The deadline that mattered most this month passed with no signing ceremony. At the USMCA’s first scheduled joint review on July 1, the United States declined to confirm a 16-year extension of the pact — and under the agreement’s own rules, that single non-signature converts North America’s trade framework from a fixed-term treaty into an annual renegotiation. Reviews now recur every year until the three countries agree to extend, or the deal expires on July 1, 2036. What was designed as a once-in-six-years checkup is now a standing appointment.
Monday, the practical consequences resume. US and Mexican negotiators open a third bilateral round in Mexico City the week of July 20 — billed as the round for resolving outstanding issues after sessions in Mexico City in May and Washington in mid-June. Canada has not been announced as a participant. The continent’s trilateral pact is, for now, being renegotiated two chairs at a time.
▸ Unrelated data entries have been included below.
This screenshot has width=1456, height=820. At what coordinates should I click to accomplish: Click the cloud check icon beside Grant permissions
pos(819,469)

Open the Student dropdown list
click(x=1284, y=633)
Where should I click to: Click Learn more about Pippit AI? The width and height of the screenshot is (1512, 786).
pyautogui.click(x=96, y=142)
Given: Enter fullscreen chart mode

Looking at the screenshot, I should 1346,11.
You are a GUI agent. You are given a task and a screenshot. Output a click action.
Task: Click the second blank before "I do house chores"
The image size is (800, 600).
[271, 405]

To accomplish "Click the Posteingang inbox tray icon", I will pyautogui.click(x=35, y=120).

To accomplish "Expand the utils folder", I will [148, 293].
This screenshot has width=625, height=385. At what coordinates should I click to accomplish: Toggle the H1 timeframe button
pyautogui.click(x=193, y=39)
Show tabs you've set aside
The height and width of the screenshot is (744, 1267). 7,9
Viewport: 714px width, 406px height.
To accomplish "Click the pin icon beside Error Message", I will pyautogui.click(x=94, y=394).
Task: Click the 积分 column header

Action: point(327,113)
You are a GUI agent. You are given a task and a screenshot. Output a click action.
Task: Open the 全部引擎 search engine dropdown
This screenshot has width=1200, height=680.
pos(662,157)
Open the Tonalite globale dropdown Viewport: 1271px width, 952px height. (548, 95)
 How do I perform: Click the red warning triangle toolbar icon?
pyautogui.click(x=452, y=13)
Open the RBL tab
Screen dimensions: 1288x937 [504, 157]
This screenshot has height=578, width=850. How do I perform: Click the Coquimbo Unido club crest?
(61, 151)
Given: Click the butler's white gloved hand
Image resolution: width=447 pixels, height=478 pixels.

The gap on the table is wide. President Claudia Sheinbaum’s government has submitted a 13-point agenda anchored on one demand: eliminate US tariffs on Mexican automobiles, steel and aluminum, and restore zero-tariff certainty for strategic manufacturing. Washington’s counter runs the other direction — raise the regional value content requirement for vehicles from 75% to 82%, mandate that at least half of a vehicle’s value be made in the United States specifically, tighten the rule requiring 70% North American steel and aluminum with stricter verification, and shut down Chinese investment using Mexican plants as a tariff bypass. Mexico has rejected the auto proposal outright, calling it a direct hit on its largest export sector.
Our take: The annual review isn’t a bureaucratic detail — it’s the leverage. Automakers plan factories on seven-to-ten-year horizons; the rulebook underneath them now resets every twelve months, and that asymmetry is the point. Permanent renegotiation keeps every concession extractable and every tariff threat live. Companies pay for that uncertainty first — in hedging, dual-sourcing and delayed plant decisions — and pass it along later. Uncertainty is no longer a side effect of North American trade policy. It’s the operating model.
What to watch
- Monday’s round: whether the 82% / 50%-US-content auto demand moves at all — or whether Mexico peels off a tariff carve-out on autos, the sector both sides need a win on.
- Canada’s empty chair: Ottawa isn’t announced for this round, even as Unifor’s ratification votes on its new Ford agreement — covering roughly 5,150 Canadian autoworkers — wrap up this weekend. Canadian auto labor is watching a negotiation it isn’t in.
- The next reset: reviews recur annually until 2036. Every summer now carries treaty risk — price it like a recurring event, not a one-off.
- Earnings calls: automakers and suppliers reporting in a loaded week for earnings will get asked to cost out the 82% scenario. Listen for who has an answer.
Monday, July 20 was already stacking up before the trade file landed on it: Boeing gets its certification pen back the same day, and oil opens on a war that found new targets over the weekend. Add a third item to the calendar: in Mexico City, North America starts pricing its own trade deal one year at a time.